In this case the submission of counsel was that the evidence which the Crown seeks to rely on is irrelevant. However, an inference of guilt may be drawn from the “concatenation of circumstances including the post-offence conduct”. Whether this post-offence conduct of the accused can be proved to be capable of demonstrating a consciousness of relevant wrongful conduct amounting to an implied admission of guilt will depend upon the nature of that conduct, the circumstances in which that conduct occurred, the nature of the offence charged and the other evidence in the case. Such evidence would include any explanation which the accused determines to give. At the completion of the evidence and in accordance with principle I will be required to decide whether the evidence of this conduct should be left to the jury to determine whether it demonstrates a consciousness of guilt on the part of the accused. That is the appropriate time to deal with that issue and at this stage, in my opinion, the evidence is relevant and therefore admissible.
Prejudice
It is to be noted that this evidence is not inherently prejudicial. However, counsel for the accused relied on a prejudicial effect of the evidence being that because of the history of the accused, including material obtained from the Adult Parole Board, he will be prevented from explaining this evidence without revealing that he has previously been in custody and was on parole as at 9 March 2005. In essence, as I follow it, that relates to the need for him to seek permission of the Adult Parole Board to travel overseas.

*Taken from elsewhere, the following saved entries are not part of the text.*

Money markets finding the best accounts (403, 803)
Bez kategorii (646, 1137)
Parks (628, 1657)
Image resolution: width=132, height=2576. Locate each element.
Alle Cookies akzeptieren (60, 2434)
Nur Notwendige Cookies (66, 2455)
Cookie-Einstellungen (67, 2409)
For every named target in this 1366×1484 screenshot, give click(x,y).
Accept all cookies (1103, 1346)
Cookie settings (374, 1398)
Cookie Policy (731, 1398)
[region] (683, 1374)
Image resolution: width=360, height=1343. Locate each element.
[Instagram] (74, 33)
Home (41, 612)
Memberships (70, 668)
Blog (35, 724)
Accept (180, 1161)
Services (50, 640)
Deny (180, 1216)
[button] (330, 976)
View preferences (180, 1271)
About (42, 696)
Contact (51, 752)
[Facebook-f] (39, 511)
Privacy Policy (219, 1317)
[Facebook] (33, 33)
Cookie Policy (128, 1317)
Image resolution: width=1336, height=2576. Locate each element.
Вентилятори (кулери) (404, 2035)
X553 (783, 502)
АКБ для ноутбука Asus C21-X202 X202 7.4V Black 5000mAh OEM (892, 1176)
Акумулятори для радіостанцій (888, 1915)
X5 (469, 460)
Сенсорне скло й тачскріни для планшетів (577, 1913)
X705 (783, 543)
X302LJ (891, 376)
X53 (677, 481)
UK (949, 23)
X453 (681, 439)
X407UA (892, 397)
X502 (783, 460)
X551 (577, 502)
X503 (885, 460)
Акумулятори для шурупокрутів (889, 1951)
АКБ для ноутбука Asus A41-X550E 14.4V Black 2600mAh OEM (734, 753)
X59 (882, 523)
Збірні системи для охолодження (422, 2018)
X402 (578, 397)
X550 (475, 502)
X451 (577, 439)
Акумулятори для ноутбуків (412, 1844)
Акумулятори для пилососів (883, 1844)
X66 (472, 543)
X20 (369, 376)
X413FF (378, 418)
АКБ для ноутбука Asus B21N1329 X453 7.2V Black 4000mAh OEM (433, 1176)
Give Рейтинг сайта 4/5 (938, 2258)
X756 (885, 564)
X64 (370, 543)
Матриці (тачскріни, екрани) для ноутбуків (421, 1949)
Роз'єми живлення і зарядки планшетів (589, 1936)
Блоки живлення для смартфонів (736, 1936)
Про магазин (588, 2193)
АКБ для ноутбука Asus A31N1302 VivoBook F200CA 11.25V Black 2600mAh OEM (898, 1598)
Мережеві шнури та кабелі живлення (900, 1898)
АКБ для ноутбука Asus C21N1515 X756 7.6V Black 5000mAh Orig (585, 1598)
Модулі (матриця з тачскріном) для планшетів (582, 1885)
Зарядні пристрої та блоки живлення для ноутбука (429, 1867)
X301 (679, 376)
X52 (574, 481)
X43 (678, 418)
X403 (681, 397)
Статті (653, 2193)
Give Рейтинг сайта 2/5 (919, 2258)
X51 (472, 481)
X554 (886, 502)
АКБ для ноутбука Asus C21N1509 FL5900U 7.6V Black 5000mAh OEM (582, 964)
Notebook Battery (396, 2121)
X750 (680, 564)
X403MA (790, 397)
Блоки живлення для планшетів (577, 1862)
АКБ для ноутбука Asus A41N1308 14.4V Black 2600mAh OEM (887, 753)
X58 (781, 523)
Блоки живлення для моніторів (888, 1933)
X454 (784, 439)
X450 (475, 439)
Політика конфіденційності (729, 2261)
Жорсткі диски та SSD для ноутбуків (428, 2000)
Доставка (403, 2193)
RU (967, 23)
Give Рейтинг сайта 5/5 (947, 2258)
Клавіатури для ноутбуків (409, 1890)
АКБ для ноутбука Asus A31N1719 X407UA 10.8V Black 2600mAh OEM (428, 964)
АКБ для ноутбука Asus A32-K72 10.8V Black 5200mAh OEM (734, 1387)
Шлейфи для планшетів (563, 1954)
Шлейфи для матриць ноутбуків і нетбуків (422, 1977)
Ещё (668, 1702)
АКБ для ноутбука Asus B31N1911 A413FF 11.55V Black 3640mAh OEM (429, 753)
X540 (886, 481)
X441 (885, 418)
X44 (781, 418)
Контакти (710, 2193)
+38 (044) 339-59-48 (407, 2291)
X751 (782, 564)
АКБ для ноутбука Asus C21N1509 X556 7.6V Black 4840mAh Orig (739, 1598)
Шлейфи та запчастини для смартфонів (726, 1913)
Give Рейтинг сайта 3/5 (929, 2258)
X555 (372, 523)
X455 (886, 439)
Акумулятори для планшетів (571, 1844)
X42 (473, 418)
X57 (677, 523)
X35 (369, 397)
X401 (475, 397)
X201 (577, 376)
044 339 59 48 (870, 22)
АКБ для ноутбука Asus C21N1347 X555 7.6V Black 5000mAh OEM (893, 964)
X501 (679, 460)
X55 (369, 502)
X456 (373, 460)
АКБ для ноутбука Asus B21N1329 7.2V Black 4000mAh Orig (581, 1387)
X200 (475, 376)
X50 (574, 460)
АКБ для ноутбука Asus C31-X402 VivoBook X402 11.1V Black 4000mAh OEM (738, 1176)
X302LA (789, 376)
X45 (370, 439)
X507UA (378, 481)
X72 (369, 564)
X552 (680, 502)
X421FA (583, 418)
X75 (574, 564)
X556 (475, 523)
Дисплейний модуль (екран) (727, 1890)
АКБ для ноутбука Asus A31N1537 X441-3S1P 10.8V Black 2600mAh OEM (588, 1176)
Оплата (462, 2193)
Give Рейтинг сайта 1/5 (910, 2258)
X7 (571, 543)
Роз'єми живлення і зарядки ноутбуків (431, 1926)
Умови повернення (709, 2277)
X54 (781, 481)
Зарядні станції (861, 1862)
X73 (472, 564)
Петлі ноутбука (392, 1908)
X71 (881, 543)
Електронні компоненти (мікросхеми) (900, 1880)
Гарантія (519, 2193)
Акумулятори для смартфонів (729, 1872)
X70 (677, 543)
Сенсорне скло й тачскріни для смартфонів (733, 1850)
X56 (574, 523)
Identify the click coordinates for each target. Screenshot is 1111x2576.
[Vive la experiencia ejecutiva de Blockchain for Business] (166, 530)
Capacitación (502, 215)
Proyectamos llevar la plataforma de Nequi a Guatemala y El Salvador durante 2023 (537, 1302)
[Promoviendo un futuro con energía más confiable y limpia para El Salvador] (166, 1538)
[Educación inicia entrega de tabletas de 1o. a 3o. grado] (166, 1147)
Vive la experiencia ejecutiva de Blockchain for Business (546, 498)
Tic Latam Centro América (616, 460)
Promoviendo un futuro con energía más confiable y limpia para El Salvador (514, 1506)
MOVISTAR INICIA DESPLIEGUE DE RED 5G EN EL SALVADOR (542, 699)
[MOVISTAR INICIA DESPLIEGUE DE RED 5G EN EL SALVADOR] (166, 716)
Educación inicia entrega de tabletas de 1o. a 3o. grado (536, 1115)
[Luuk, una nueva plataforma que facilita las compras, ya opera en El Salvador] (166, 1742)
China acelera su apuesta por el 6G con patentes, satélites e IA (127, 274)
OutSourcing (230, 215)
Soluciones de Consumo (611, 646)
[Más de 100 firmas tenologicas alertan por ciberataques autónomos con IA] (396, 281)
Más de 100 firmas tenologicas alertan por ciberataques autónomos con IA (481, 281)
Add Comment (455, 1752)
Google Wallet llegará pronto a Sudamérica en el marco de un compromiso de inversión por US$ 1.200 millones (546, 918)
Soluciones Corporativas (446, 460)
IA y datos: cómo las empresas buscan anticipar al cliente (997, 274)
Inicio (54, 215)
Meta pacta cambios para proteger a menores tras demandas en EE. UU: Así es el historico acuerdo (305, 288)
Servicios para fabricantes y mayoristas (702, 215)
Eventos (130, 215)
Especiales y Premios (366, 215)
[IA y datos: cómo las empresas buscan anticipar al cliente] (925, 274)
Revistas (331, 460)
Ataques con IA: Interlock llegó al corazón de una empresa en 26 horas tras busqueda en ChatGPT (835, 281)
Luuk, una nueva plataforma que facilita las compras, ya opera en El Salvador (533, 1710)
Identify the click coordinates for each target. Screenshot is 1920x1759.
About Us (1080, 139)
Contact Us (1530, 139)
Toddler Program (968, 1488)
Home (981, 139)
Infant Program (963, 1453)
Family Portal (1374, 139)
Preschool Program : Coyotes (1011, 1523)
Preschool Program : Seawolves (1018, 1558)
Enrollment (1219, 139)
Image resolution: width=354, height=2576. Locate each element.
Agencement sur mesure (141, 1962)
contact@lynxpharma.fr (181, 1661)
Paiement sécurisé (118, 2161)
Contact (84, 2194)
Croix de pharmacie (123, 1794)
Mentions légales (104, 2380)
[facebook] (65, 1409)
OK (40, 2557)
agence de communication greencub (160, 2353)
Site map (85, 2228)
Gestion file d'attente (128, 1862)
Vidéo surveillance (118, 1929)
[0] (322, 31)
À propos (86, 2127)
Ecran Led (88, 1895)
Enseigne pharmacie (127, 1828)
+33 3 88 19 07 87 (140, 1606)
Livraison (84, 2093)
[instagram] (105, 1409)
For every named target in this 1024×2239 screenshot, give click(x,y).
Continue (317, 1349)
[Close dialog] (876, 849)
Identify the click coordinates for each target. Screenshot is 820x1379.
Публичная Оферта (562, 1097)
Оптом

The accused was released on parole in October 2004. He was obviously subject to the supervision of the Adult Parole Board. Counsel for the accused accepts, as the Crown asserts, that prior to 8 March 2005, there is no record on the Adult Parole Board file indicating that the accused had notified a pre‑existing intention to travel overseas and any reason for doing so. Counsel then submitted that the next difficulty faced by the accused is that the ticket was cancelled and an explanation for the cancellation was the refusal of permission by the Adult Parole Board when a request was made subsequent to the ticket being booked.
I am unable to see why a reference to the Adult Parole Board will be necessarily a part of the resolution of this issue – indeed counsel for the accused appeared to accept that such a consequence was not inevitable.[32] Primarily, the Crown relies on the conduct on 9 March 2005 and the evidence given about the associated urgency of the travel that was proposed. The explanation to be given by the accused is said by him to be an innocent one that pre-existed 8 March 2005. Those matters can be the subject of evidence. I will, of course, keep the matter under review in accordance with my conclusions in Ruling No. 14.[33]
[32]Transcript at 3095.
[33]R v Rich (Ruling No. 14) [2008] VSC 521R.
In my opinion, the evidence should be admitted.